Red Road – Review

Worth seeing: for fans of hard-hitting, no-nonsense, thought-provoking drama, who don't mind having to wait a little too long for it to unwind
Director:Andrea Arnold
Featuring:Kate Dickie, Martin Compston, Natalie Press, Paul Higgins, Tony Curran
Length:113 minutes
Certificate:18
Country:Denmark, UK
Released:27th October 2006

WHAT’S IT ABOUT?

Jackie (Kate Dickie) spends her life watching other people – working at a Glasgow CCTV monitoring centre. It’s clear that she doesn’t find anything in her own life worth watching.

One day, she spots someone on a monitor that she recognises. She thought Clyde (Tony Curran) was still in prison.

She becomes increasingly obsessed by Clyde’s reappearance and starts hanging around the grim, Red Road high-rise council estate where he’s staying, befriending his associates and eventually working her way into his life.

She has serious issues with the guy and can’t move on in her life until she’s put them behind her.

WHAT’S IT LIKE?

There’s no doubt that this is an impressive and mature feature debut, as you’d expect from Andrea Arnold, who – only a year and a half ago – picked up an Oscar for her short film Wasp.

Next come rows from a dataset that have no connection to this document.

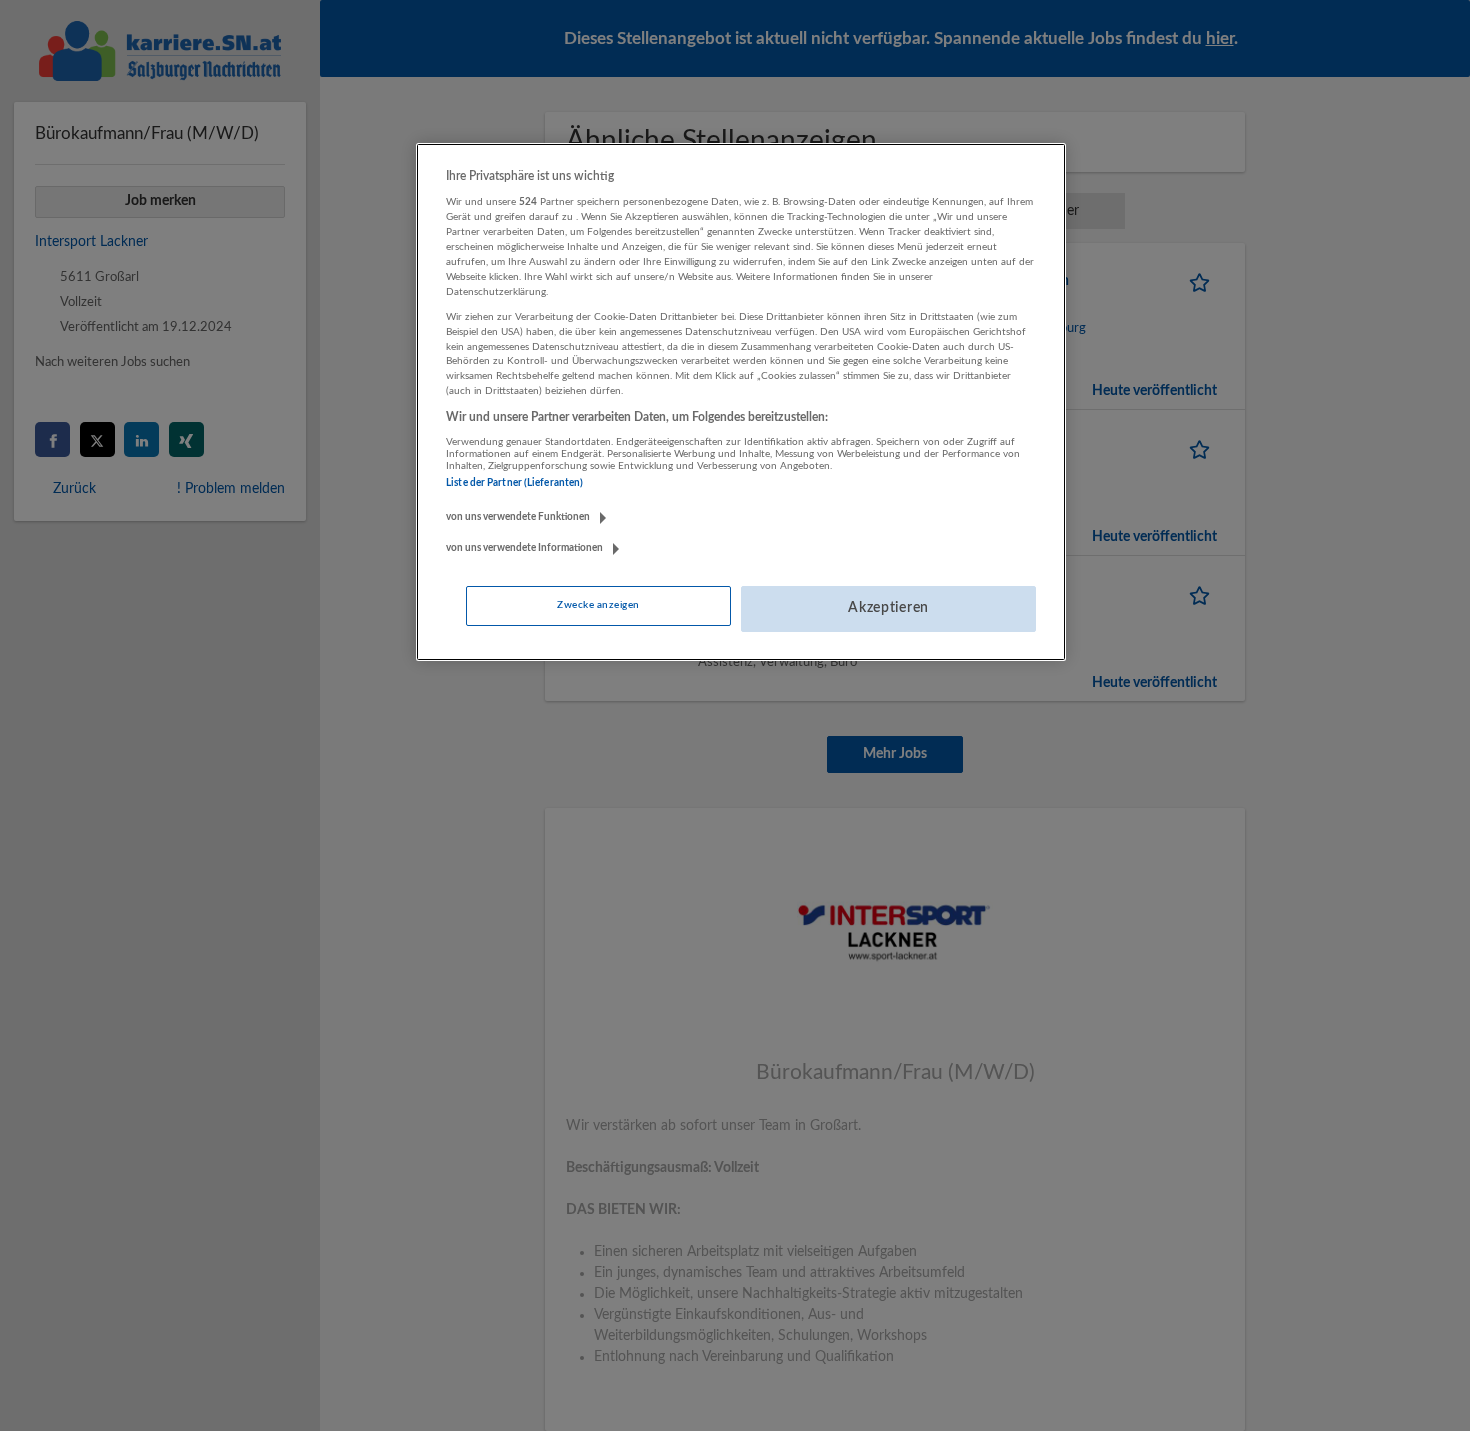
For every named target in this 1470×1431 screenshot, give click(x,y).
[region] (741, 402)
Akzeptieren (888, 608)
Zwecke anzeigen (598, 605)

Anyone who saw that would expect a hard-hitting, no-nonsense drama – and that’s exactly what we get.

The central performances have to be strong to carry a film like this, and they are.

Where it falls down is that the film is too long for its story. Arnold’s deliberate, economical directing style prolonged the film and makes it feel rather slow.

This gives you time to think ahead to try to work out what’s going to happen next – and the problem is that what does happen next is never quite as dramatic or exciting as you might guess.

And while there are some parts where information is dribbled through in a cleverly calculated way, there others where I felt the viewer was tricked.

An early glimpse of a wedding ring makes us wonder “where’s the husband?” – and she makes us wait a long time for the answer – too long, really, given the way she eventually tells us.

If Arnold was more honest with us, we’d have seen Jackie in bed earlier in the film – OK, so this would’ve given away a key plot point earlier than she might have liked, but it would certainly have been more effective than the expositional line of dialogue she uses in the scene preceding the visual revelation anyway.

If she was more honest with us, she could have told the same story with the same emotion in half an hour less – in fact, a shorter film might have been an even more concentrated and powerful burst of drama.

WHAT ELSE?

As a film in its own right, it’s largely an effective and thought-provoking drama, but of course, nothing is that simple. It’s part of a trilogy, overseen by the Danish film-maker Lars Von Trier. The concept: three first time directors making three films about the same set of characters. The trilogy’s got off to a promising start, but as the recent French “Trilogy” series proved, with a similar theme, it’s easy to tire of concept movie-making and viewers might feel cheated if committing to one film ultimately means buying three cinema tickets.